CARIBOU (AP) – A blizzard warning remained in effect Friday in northern Maine as fierce winds scattered a foot or more of snow that broke Caribou’s 53-year-old seasonal snowfall record.
The National Weather Service in the northern Maine city said the latest storm brought the seasonal total to 182.5 inches, breaking the old record of 181 inches set during the 1954-1955 season. Snowfall records began in 1939.
“Even though it was spring yesterday, we still have winter on our doorstep,” spokeswoman Ginny Joles of Maine Public Service Co., northern Maine’s major electric company, said Friday.
Wind was gusting up to 50 mph and a couple of more inches of snow were expected to accumulate through Friday, though total accumulations would vary widely, the weather service said.

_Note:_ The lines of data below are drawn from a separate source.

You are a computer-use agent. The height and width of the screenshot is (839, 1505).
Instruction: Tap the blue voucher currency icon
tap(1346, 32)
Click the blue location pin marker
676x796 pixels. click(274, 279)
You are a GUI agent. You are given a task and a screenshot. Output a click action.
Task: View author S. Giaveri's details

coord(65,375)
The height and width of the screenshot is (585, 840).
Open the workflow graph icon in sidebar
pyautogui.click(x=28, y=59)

Near-blizzard conditions were also reported above 1,500 feet in the state’s western mountains. Along the coast, Rockland recorded 44 mph gusts.
The powerful winds uprooted trees and brought down power lines. By mid-afternoon, Central Maine Power said more than 6,300 customer accounts were without service, with the heaviest concentration in the Brunswick area.

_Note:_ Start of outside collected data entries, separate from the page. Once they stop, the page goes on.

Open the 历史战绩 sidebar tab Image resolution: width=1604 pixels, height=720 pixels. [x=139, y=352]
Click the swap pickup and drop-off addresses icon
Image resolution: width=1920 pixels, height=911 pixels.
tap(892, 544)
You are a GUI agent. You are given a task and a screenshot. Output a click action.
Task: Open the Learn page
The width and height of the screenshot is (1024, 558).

Bangor Hydro-Electric Co. reported more than 1,600 accounts in the dark, with Penobscot County being hardest hit.
Several travelers who checked out of the Caribou Inn and Convention Center had to return Friday because whiteout conditions made it nearly impossible to drive.
“It’s better to be stuck here where it’s safe and warm than to be out in a snow drift somewhere,” said Denise Yenidogan, who was working at the front desk.
While residents enjoy the snow, the city was running out of places to put it. Yenidogan said she watched out the window as a gazebo in front of the hotel slowly disappeared from view as the snow piled up over the winter. Eventually, she could no longer see the weather vane.
“As much as we love the winter and everything, we’re done,” she said. “We just don’t have any other place to put it.”
Snow drifts ranged from about 5 feet to 10 feet in some areas, said meteorologist Mark Bloomer. Drifts along the sides of northern Maine roads, already several feet high, were even higher with the latest storm.
“The snow drifts that come over the top pile up on the lower side in the street,” said Bloomer. “It’s going to be a lot of work for the plows.”
A state Transportation Department employee said 40 plow trucks were in service in Aroostook and parts of two other northern Maine counties as whiteout conditions persisted Friday afternoon. Trucks had to go over some areas repeatedly because of the constant roadside drifting.
The high winds caused the postponement of the 2008 U.S. Alpine Championships, which were due to open at Sugarloaf in Carrabassett Valley on Friday. Organizers rescheduled the slalom for Saturday, but other race details were incomplete.
In northern Maine, temperatures in the 20s Friday were being chilled to the single digits or as low as zero by the wind, which was expected to subside some Friday night. High winds were also blowing across southern Maine, bringing a winter chill to early spring.